TASK DESCRIPTION: Print the following data line for line, changing nothing.

========================

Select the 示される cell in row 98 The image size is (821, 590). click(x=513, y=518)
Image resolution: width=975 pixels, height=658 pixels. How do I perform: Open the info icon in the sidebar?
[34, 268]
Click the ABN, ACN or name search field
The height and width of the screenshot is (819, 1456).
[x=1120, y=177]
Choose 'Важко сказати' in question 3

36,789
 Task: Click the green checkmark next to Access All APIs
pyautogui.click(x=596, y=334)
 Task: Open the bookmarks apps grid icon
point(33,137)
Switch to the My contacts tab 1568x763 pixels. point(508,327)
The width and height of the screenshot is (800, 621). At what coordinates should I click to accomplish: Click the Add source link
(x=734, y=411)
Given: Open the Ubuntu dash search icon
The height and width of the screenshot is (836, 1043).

========================

ANSWER TO THIS PROBLEM:
Select the 示される cell in row 98 The image size is (821, 590). click(x=513, y=518)
Image resolution: width=975 pixels, height=658 pixels. How do I perform: Open the info icon in the sidebar?
[34, 268]
Click the ABN, ACN or name search field
The height and width of the screenshot is (819, 1456).
[x=1120, y=177]
Choose 'Важко сказати' in question 3

36,789
 Task: Click the green checkmark next to Access All APIs
pyautogui.click(x=596, y=334)
 Task: Open the bookmarks apps grid icon
point(33,137)
Switch to the My contacts tab 1568x763 pixels. point(508,327)
The width and height of the screenshot is (800, 621). At what coordinates should I click to accomplish: Click the Add source link
(x=734, y=411)
Given: Open the Ubuntu dash search icon
The height and width of the screenshot is (836, 1043).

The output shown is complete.